The report also reveals that customers in debt are being denied a helping hand from suppliers in the form of energy efficiency information. Only 138,124, or 6.9% of the total number of customers in debt, were given information by their provider in 2006 that could help them take steps to reduce their energy consumption and therefore their bill.

Ann Robinson, Consumer Policy Director at uSwitch.com, says: “There is an alarming propensity for energy providers to push customers in debt onto prepayment meters – this is a cop-out as it is often their own poor billing and debt management practices that force consumers into debt in the first place. Rather than getting their own house in order and tackling the root causes of the energy debt, providers peddle PPMs which should carry a financial health warning. This is even more worrying when coupled with the fact that consumers in energy debt are not being given basic energy efficiency information that would allow them to take greater control and reduce their bills.

“Energy prices rocketed by £277 between 1st January 2006 and 1st January 2007, adding to price rises seen in 2005 but price cuts so far this year amount to just £84 .This has led to a near doubling of the numbers in fuel poverty since 2004 and makes the actions suppliers are taking to help their most vulnerable customers' more important than ever before.

“The key for all consumers is to ensure that they are paying the lowest possible prices for their energy. Unfortunately, there is a real danger that those on prepayment meters feel excluded from the benefits of switching and competition. Ofgem is currently running a campaign urging them to start taking part in the market because they have got so much to gain from doing so. This is absolutely the right stance to take. On average customers could save £210 by switching from their suppliers to the cheapest available dual fuel plan.”

How to Get out of Debt:

Avoiding it:

Ensure that you are getting the best deal from your supplier. Where possible move to dual fuel, pay by direct debit and sign up to an online plan.

If your supplier won’t allow you to change to their online plan, switch to one who will!

Make sure you review your energy bills regularly; at least once a year to ensure you are still on the cheapest available plan.

Keep on top of meter readings, to ensure your account(s) are billed accurately.

Dealing with it:

Don’t ignore it! It won’t go away, so act now.

If you have a prepayment meter with a debt of £100 or less, consider switching to another supplier as you could save on average £210; you may be able to get a cheaper rate so you can pay off your debt more quickly.

Ensure your energy account(s) are based on an up-to-date meter reading (and not an estimate).
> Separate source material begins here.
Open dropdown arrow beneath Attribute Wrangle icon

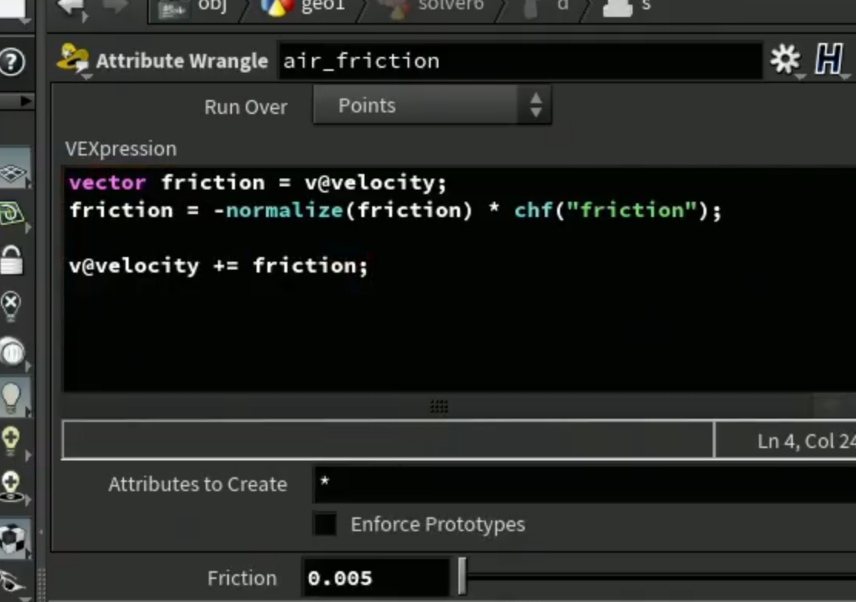tap(87, 78)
If your last bill was estimated, call your supplier to give them a reading.

If you are struggling to pay, ask your supplier to set up a debt repayment scheme.

Avoid changing to a prepayment meter if you can, as these can cost you more.

Take a few easy steps to lower your energy consumption and save money on bills. For further information visit: www.energysavingtrust.org.uk

Claim the benefits that you are entitled to:

There are many free products, services and grants designed specifically for older or vulnerable people, such as the government’s warm front programme or British Gas 'Here to HELP' programme. Contact your energy supplier to get more information.

Suppliers are obliged to offer certain services to specific customers such as those of pensionable age and those with disabilities. These customers are entitled to be on the

Priority Service Register which includes benefits such as quarterly meter reads for those unable to read the meter themselves, free gas safety checks for eligible customers and third party billing for those unable to manage their own energy accounts.

Everyone over 60 should claim the Winter Fuel Payment and there are many other benefits and grants to which you may be entitled. Call SeniorLine to find out more: 0808 800 6565.